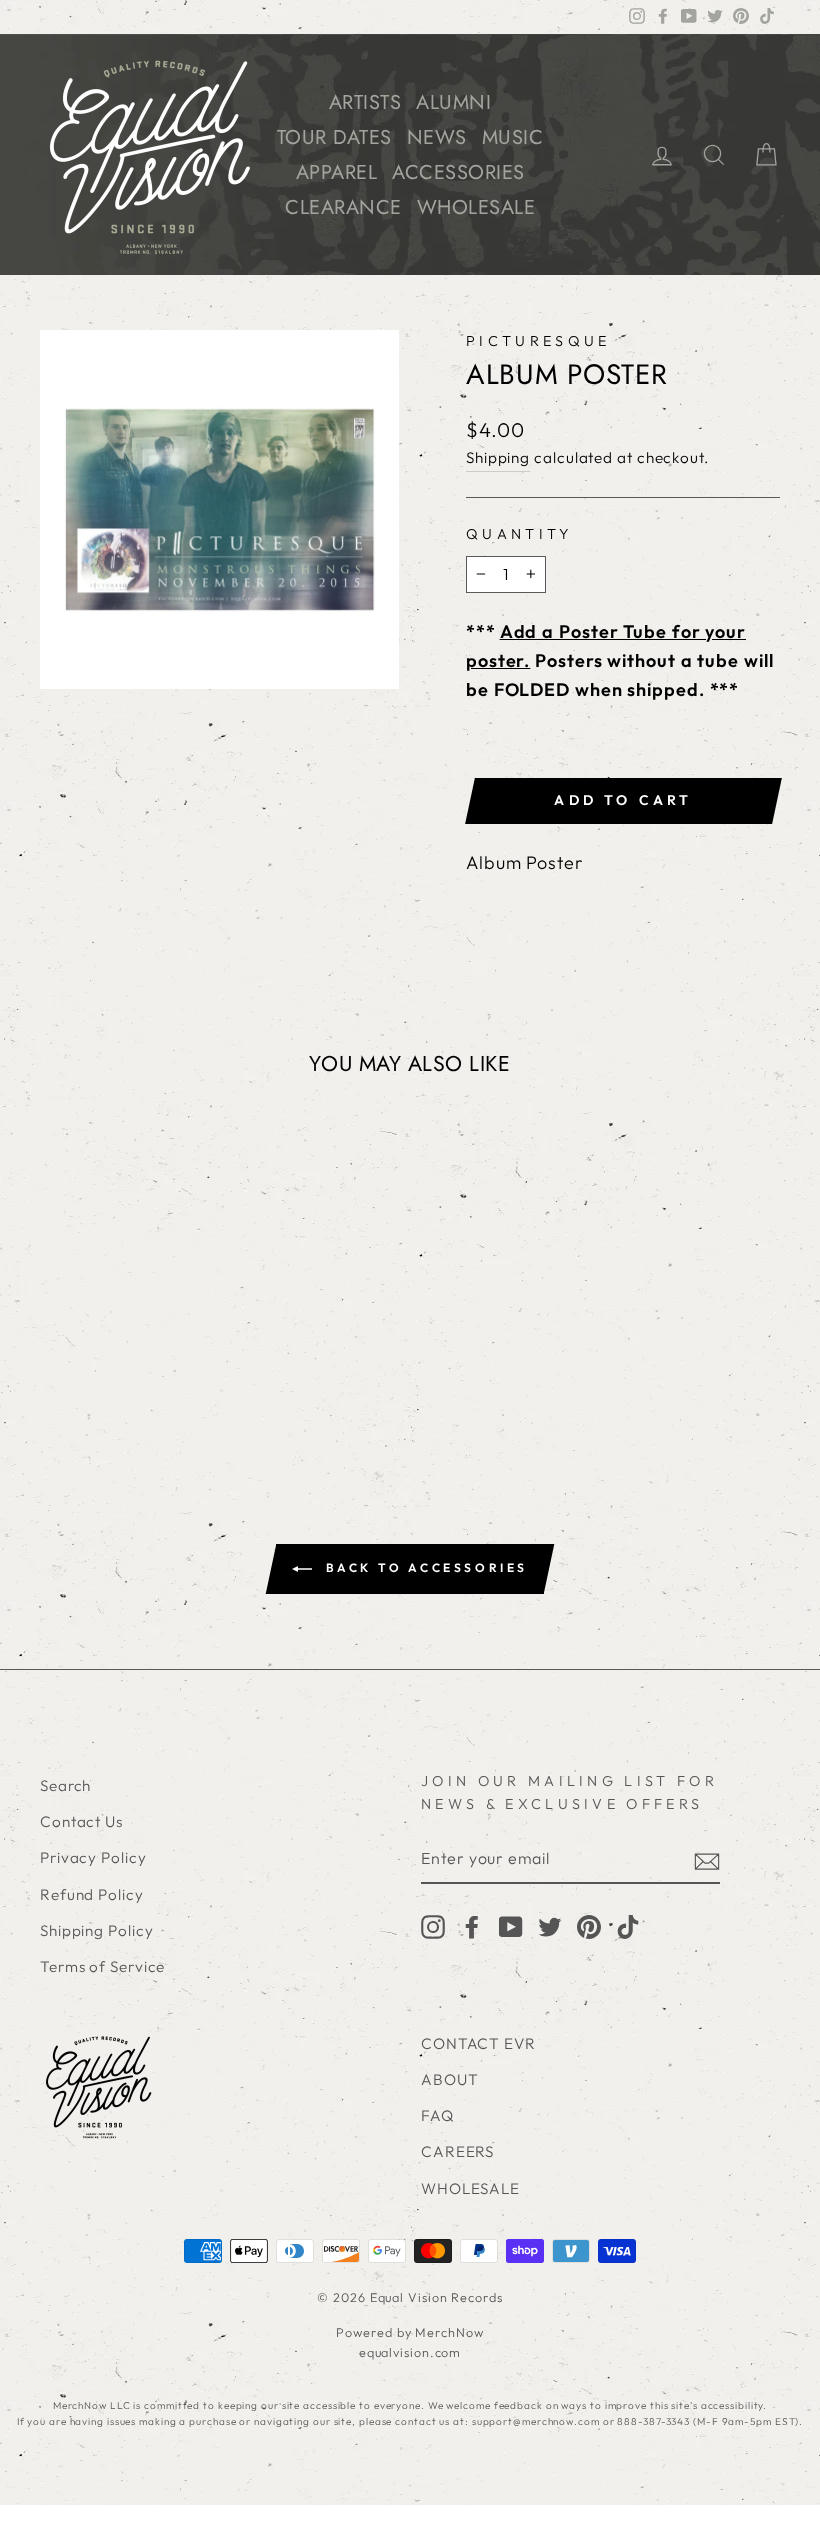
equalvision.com (410, 2352)
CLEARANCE (343, 207)
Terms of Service (102, 1966)
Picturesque (538, 341)
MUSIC (513, 137)
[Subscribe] (707, 1859)
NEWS (437, 137)
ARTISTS (365, 102)
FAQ (437, 2115)
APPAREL (337, 172)
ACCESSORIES (458, 172)
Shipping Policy (97, 1930)
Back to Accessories (424, 1567)
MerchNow (449, 2332)
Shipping (498, 457)
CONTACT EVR (478, 2043)
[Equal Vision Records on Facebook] (472, 1926)
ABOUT (450, 2079)
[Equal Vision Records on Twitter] (550, 1926)
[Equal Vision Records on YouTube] (511, 1926)
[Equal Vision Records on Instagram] (433, 1926)
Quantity (519, 534)
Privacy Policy (93, 1857)
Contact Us (81, 1821)
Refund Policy (92, 1894)
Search (65, 1785)
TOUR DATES (334, 137)
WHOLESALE (476, 207)
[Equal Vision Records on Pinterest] (589, 1926)
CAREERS (457, 2151)
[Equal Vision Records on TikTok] (628, 1926)
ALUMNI (453, 102)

_Assignment_: Give back, word for word, the lines of the records that run from the one holding "CONTACT EVR (478, 2043)" to the very last.

_Exercise solution_:
CONTACT EVR (478, 2043)
[Equal Vision Records on Facebook] (472, 1926)
ABOUT (450, 2079)
[Equal Vision Records on Twitter] (550, 1926)
[Equal Vision Records on YouTube] (511, 1926)
[Equal Vision Records on Instagram] (433, 1926)
Quantity (519, 534)
Privacy Policy (93, 1857)
Contact Us (81, 1821)
Refund Policy (92, 1894)
Search (65, 1785)
TOUR DATES (334, 137)
WHOLESALE (476, 207)
[Equal Vision Records on Pinterest] (589, 1926)
CAREERS (457, 2151)
[Equal Vision Records on TikTok] (628, 1926)
ALUMNI (453, 102)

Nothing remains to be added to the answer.